Jasmine is a colorful character who adds a lot to the story. I enjoyed the addition of the teenaged character of Wayne to the story line and what it brought to the girl’s relationship. I was slightly disappointed that he didn’t reenter the story, as I was hoping we would at least get to see how his life turned out. I became sad when reading how dad tried to carry both roles after mother left. His attempts at cooking, shopping and listening were hard for the girls to accept because they so desperately wanted their mother for these duties. It was easy to understand how Ginny felt when her mom wasn’t there to go school shopping or to confide in the day she got her first period. The author drew the reader in by dealing sensitively with these emotions, which I believe are felt by all daughters who lose a mother.

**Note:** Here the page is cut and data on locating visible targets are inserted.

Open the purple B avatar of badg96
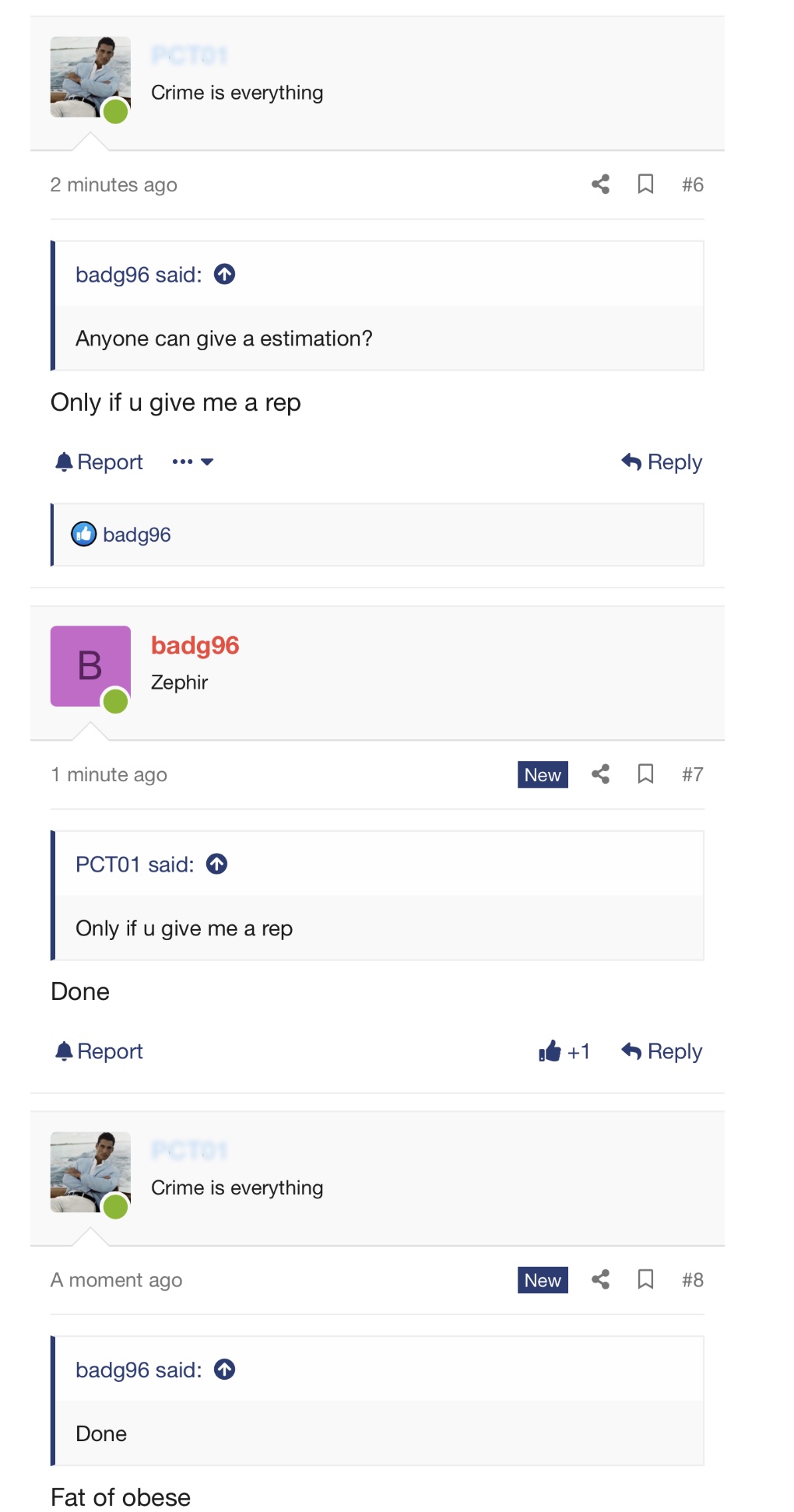This screenshot has width=794, height=1512. pyautogui.click(x=90, y=666)
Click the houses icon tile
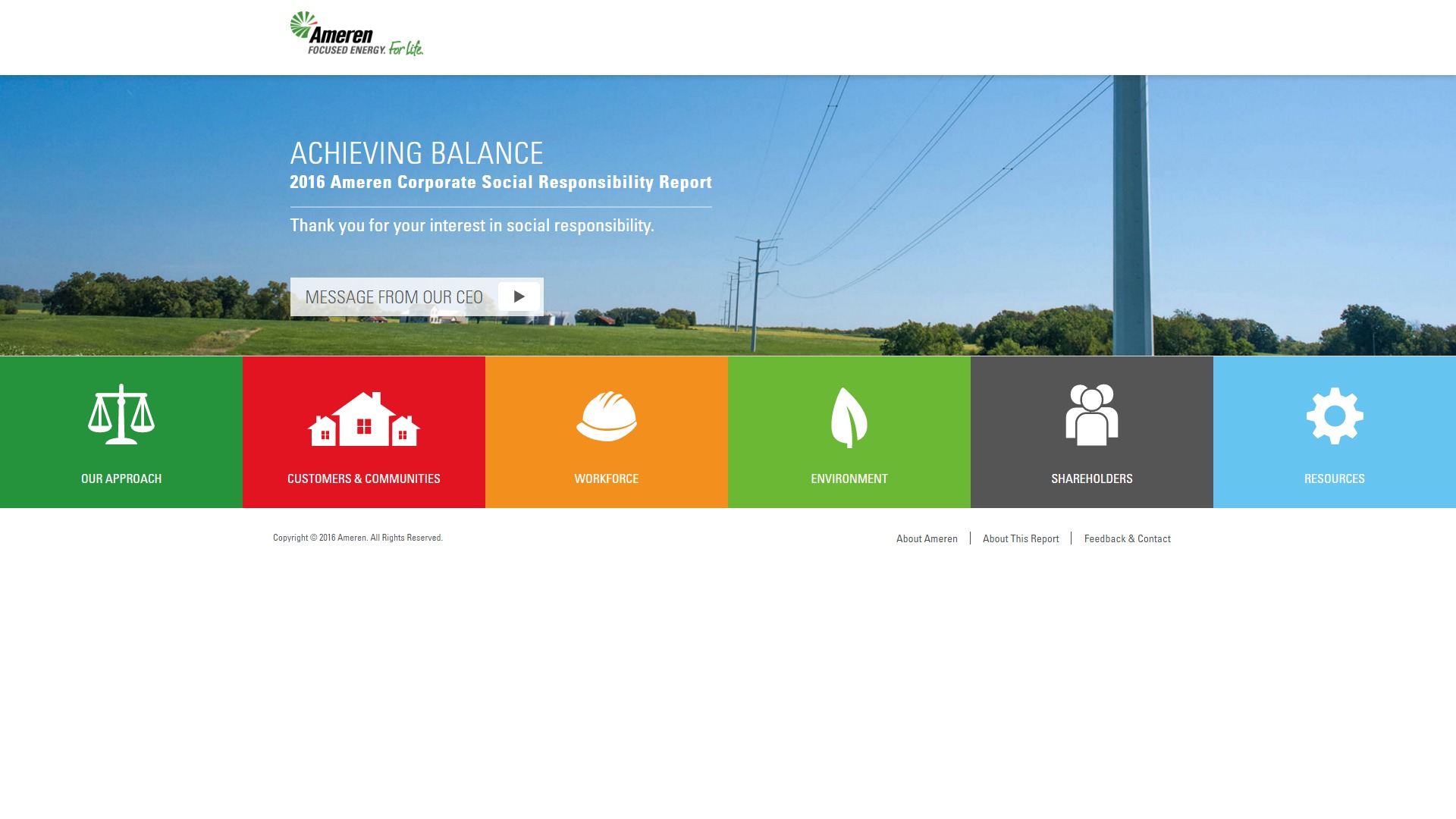The height and width of the screenshot is (819, 1456). click(364, 419)
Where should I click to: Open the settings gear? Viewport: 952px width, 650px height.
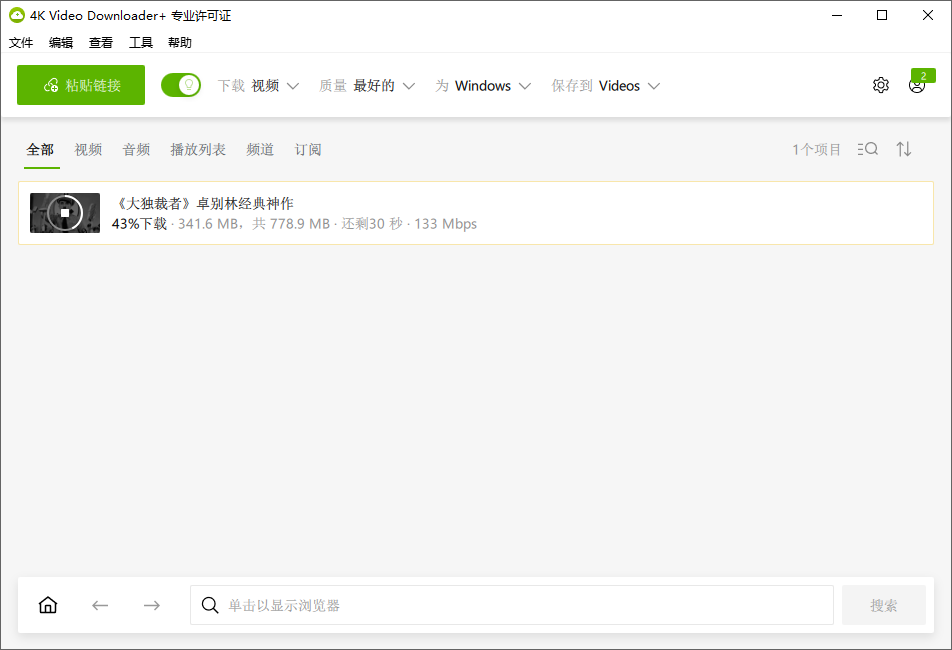point(880,85)
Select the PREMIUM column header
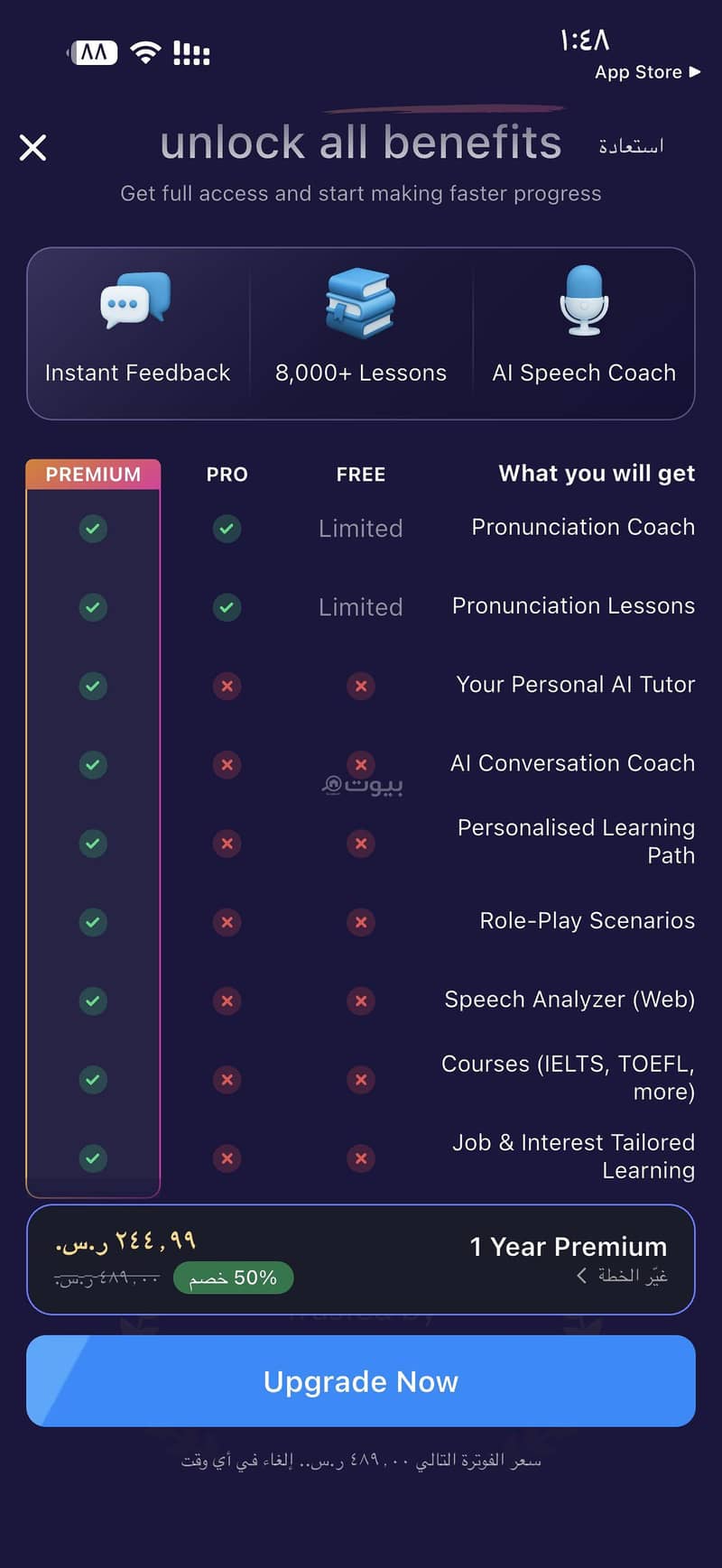 click(x=93, y=475)
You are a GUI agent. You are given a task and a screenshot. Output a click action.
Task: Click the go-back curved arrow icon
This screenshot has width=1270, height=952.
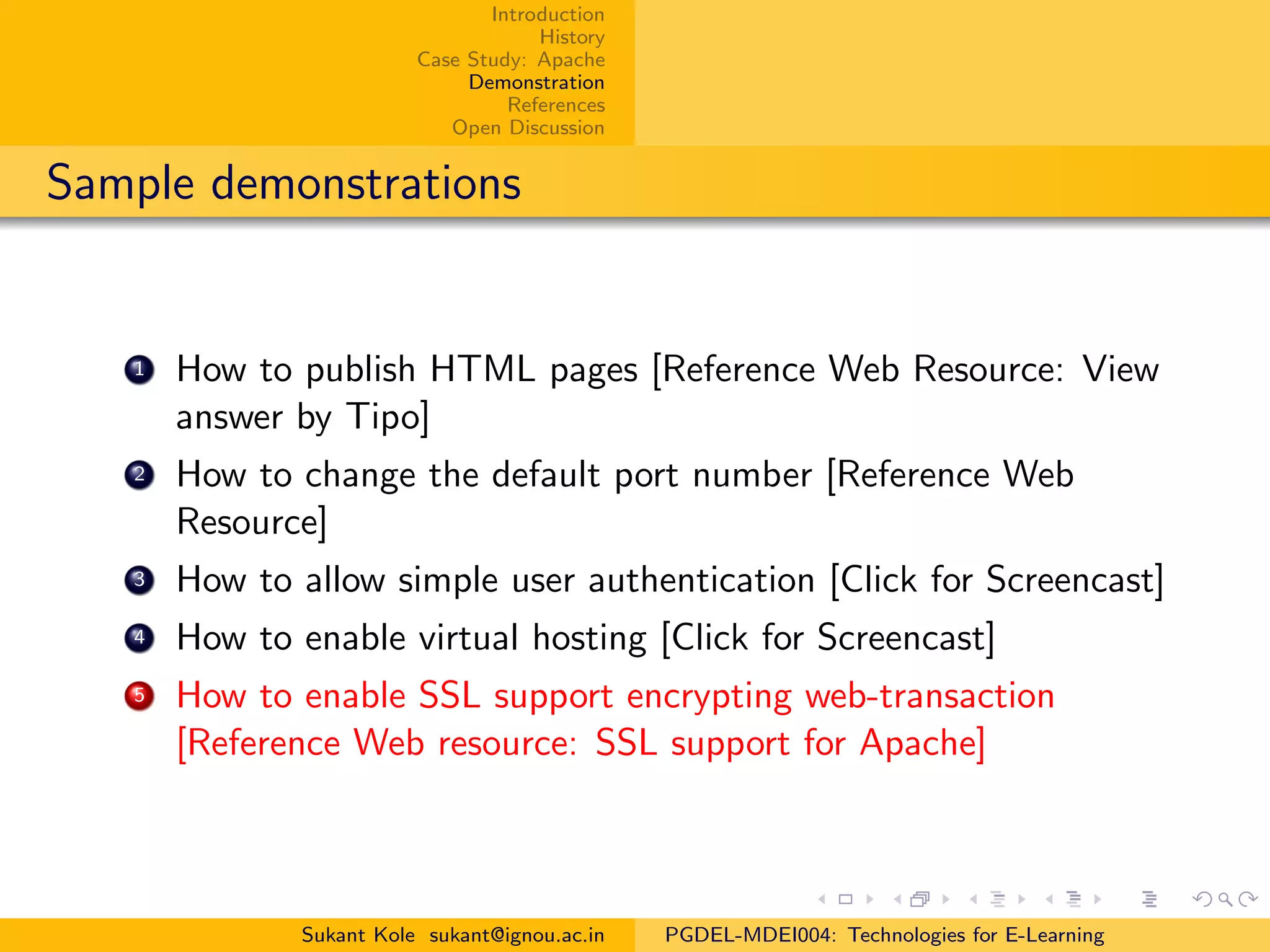tap(1202, 899)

This book touches on many issues affecting women in their relationships with each other. It explores the role of mother, sister, wife and friend. It touches on the hidden woman behind the happy smile, the artist within and the darkness of depression.
I found What We Keep to be an interesting story from start to finish. I enjoyed Berg’s descriptions in the story. I could visualize the town and the time period as she detailed houses, stores, clothing, cars and food of the 1950′s. It is a short book that could easily be read in one or two sittings. When I was about three quarters of the way finished, I thought I knew just how it would end. I was pleased to see that it was not as predictable as I thought. Although not a new release I think this would be an enjoyable summer novel for those who have not yet read it.